--- TEXTO CITADO ---
* * * * * * * * *

Racios superiores a 70% não são inéditos nos países desenvolvidos e, num período do recessão, facilmente ultrapassam os 80%. Mais importante é, por isso, discutir os factores estruturais que fazem subir ou descer tal percentagem. Entre eles destacam-se o grau de outsourcing nas tarefas da administração pública e a maior ou menor eficiência desta. Dentro do próprio racio, o peso dos salários relativamente às transferências tem também a ver com a opção de prestação directa do serviço pelo Estado (em particular nos casos da saúde e da educação) ou pelo sector privado, embora continuando o Estado a suportar os respectivos encargos, através de prestações sociais.

Os critérios que deveriam determinar as opções do Estado, tanto em matéria de outsourcing de tarefas administrativas correntes, como quanto à prestação directa de serviços, têm a ver com a eficiência de cada uma, a qual depende de duas condições fundamentais: (i) a existência de concorrência entre os prestadores privados e (ii) a capacidade reguladora e supervisora do Estado para garantir essa concorrência e para assegurar a qualidade e acessibilidade dos serviços prestados.

A verificação destas condições reduziria os custos para o Estado, mas exigiria reconverter a actual administração pública numa entidade de natureza inteiramente diferente, onde o cumprimento de procedimentos burocráticos se tornaria pouco menos que irrelevante, mas onde a capacidade de recolher, tratar e divulgar informação, de gerir pessoas e serviços e de usar de independência e inteligência crítica para avaliar os regulamentos e a sua aplicação passariam a ser essenciais. Outras consequências directas seriam a mudança radical de clientelas políticas e do comportamento dos parceiros sociais.

Esta não é uma solução que possa conter-se num decreto-lei (ou mesmo numa dúzia deles). A redução do peso do Estado que esta autêntica revolução viabilizaria é, não só técnica e organizacionalmente complicada a nível da administração pública, como exige um sector privado que de facto exiba ganhos de eficiência e não esteja apenas preparado para redistribuir as rendas actuais. Exige, afinal, uma maneira diferente de fazer e de usar a política, tanto pelos políticos (centrais e locais) como pelo grupos de interesses privados. Exige estimular a coesão nacional e social, não pela via das bandeirinhas e do futebol, mas criando um Estado em que finalmente os cidadãos possam ter confiança. O objectivo não é fácil de alcançar e os caminhos que vemos seguir não conduzem lá.

* * * * * * * * *

--- EXCERTO DOS DADOS ---
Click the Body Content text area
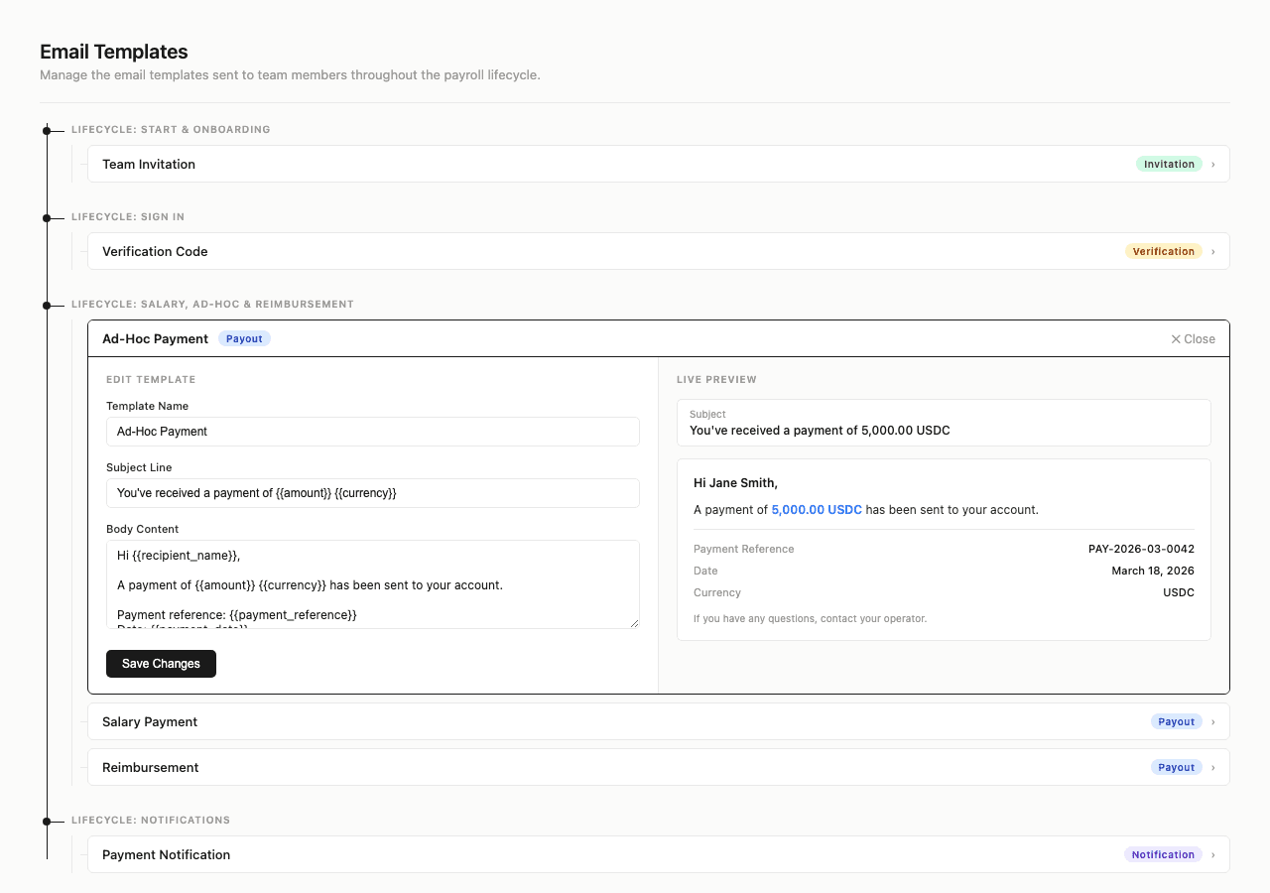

* * * * * * * * *

--- EXERCÍCIOS ---
1. Resuma em duas frases o texto sobre o peso do Estado.
2. Com base no texto sobre o peso do Estado, explique porque é mais importante discutir os fatores estruturais que fazem subir ou descer a percentagem.
3. Enumere as capacidades que, segundo o texto sobre o peso do Estado, passariam a ser essenciais na administração pública reconvertida.

--- RESPOSTAS POR EXERCÍCIO ---
1. Segundo o texto, a percentagem em discussão depende de fatores estruturais, como o grau de outsourcing e a eficiência da administração pública. As opções do Estado deveriam basear-se na eficiência, que exige concorrência entre prestadores privados e capacidade reguladora do Estado, o que reduziria custos mas implicaria uma transformação profunda da administração pública, da política e do setor privado, objetivo difícil que os caminhos seguidos não alcançam.

2. Porque rácios superiores a 70% não são inéditos nos países desenvolvidos e, em períodos de recessão, ultrapassam facilmente os 80%. Por isso, o valor em si importa menos do que os fatores estruturais que o fazem variar.

3.
- Recolher, tratar e divulgar informação
- Gerir pessoas e serviços
- Usar de independência e inteligência crítica para avaliar os regulamentos e a sua aplicação